■ **GIVEN TEXT**:
↓

Comprehensive income

 

The Group applies ASC 220, Comprehensive Income (“ASC 220”), with respect to reporting and presentation of comprehensive income and its components in a full set of financial statements. Comprehensive income is defined to include all changes in equity of the Group during a period arising from transactions and other event and circumstances except those resulting from investments by stockholders and distributions to stockholders. For the nine months ended September 30, 2024 and 2023, the Group’s comprehensive income(loss) includes net income(loss) and other comprehensive income(loss).

 

Segment reporting

 

ASC 280, Segment Reporting, (“ASC 280”), establishes standards for companies to report in their financial statements information about operating segments, products, services, geographic areas, and major customers. Based on the criteria established by ASC 280, our chief operating decision maker (“CODM”) has been identified as our Chief Executive Officer, who reviews consolidated results when making decisions about allocating resources and assessing performance of the Group. As a whole and hence, we have only one reportable segment. We do not distinguish between markets or segments for the purpose of internal reporting. As our long-lived assets are substantially located in the PRC, no geographical segments are presented.

Uncertainty and risks

 

Political, social and economic risks

 

The Group has substantial operations in China through its PRC subsidiaries. Accordingly, the Group’s business, financial condition, and results of operations may be influenced by political, economic, and legal environments in the PRC, as well as by the general state of the PRC economy. The Group’s results may be adversely affected by changes in the political, regulatory and social conditions in the PRC. Although the Group has not experienced losses from these situations and believes that it is in compliance with existing laws and regulations including its organization and structure disclosed in Note 1, this may not be indicative of future results.

 

The Group’s business, financial condition and results of operations may also be negatively impacted by risks related to regional wars, geopolitical tensions, natural disasters, extreme weather conditions, health epidemics and other catastrophic incidents, which could potentially and significantly disrupt The Group’s operations.

↑

■ **TASKS TO PERFORM**:
1: List every kind of event that the final paragraph of the financial notes says could disrupt the Group's operations.
2: Transcribe the financial notes word for word from "The Group has substantial" up to and including "of future results.".
The lines after the financial notes play no part here.

■ **DATA EXTRACT**:

↓

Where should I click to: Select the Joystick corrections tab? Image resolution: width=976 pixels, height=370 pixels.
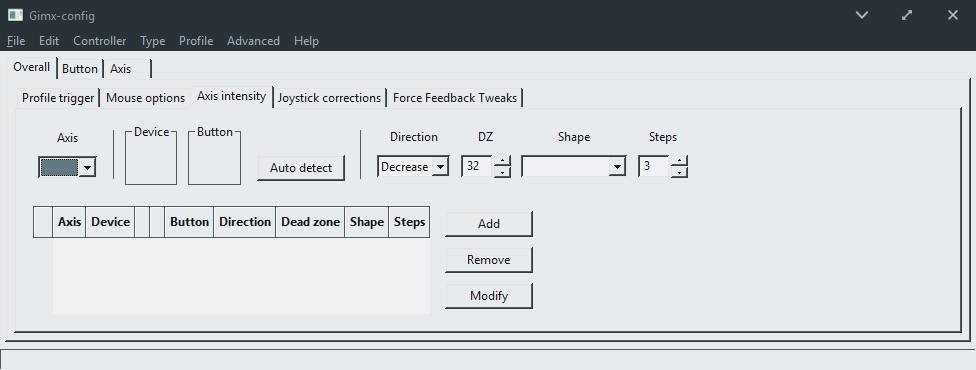pyautogui.click(x=329, y=98)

↑

■ **OUTPUTS FOR THE TASKS**:
1:
- Regional wars
- Geopolitical tensions
- Natural disasters
- Extreme weather conditions
- Health epidemics
- Other catastrophic incidents

2:
The Group has substantial operations in China through its PRC subsidiaries. Accordingly, the Group’s business, financial condition, and results of operations may be influenced by political, economic, and legal environments in the PRC, as well as by the general state of the PRC economy. The Group’s results may be adversely affected by changes in the political, regulatory and social conditions in the PRC. Although the Group has not experienced losses from these situations and believes that it is in compliance with existing laws and regulations including its organization and structure disclosed in Note 1, this may not be indicative of future results.